→ Data for the task:
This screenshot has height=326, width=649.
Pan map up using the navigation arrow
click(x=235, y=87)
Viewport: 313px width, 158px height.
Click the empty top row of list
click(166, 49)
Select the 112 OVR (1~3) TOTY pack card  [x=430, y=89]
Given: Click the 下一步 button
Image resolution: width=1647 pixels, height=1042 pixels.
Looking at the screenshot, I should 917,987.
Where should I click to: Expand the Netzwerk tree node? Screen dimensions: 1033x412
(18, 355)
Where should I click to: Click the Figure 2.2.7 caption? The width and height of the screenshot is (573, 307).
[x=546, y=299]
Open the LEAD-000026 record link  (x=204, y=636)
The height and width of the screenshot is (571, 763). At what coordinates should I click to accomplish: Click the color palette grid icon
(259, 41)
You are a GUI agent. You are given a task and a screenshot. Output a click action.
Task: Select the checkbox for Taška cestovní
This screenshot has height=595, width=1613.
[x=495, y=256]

→ Stated task:
Copy all of the records above word for word, keeping every line unchanged.

→ Written response:
This screenshot has height=326, width=649.
Pan map up using the navigation arrow
click(x=235, y=87)
Viewport: 313px width, 158px height.
Click the empty top row of list
click(166, 49)
Select the 112 OVR (1~3) TOTY pack card  [x=430, y=89]
Given: Click the 下一步 button
Image resolution: width=1647 pixels, height=1042 pixels.
Looking at the screenshot, I should 917,987.
Where should I click to: Expand the Netzwerk tree node? Screen dimensions: 1033x412
(18, 355)
Where should I click to: Click the Figure 2.2.7 caption? The width and height of the screenshot is (573, 307).
[x=546, y=299]
Open the LEAD-000026 record link  (x=204, y=636)
The height and width of the screenshot is (571, 763). At what coordinates should I click to accomplish: Click the color palette grid icon
(259, 41)
You are a GUI agent. You are given a task and a screenshot. Output a click action.
Task: Select the checkbox for Taška cestovní
This screenshot has height=595, width=1613.
[x=495, y=256]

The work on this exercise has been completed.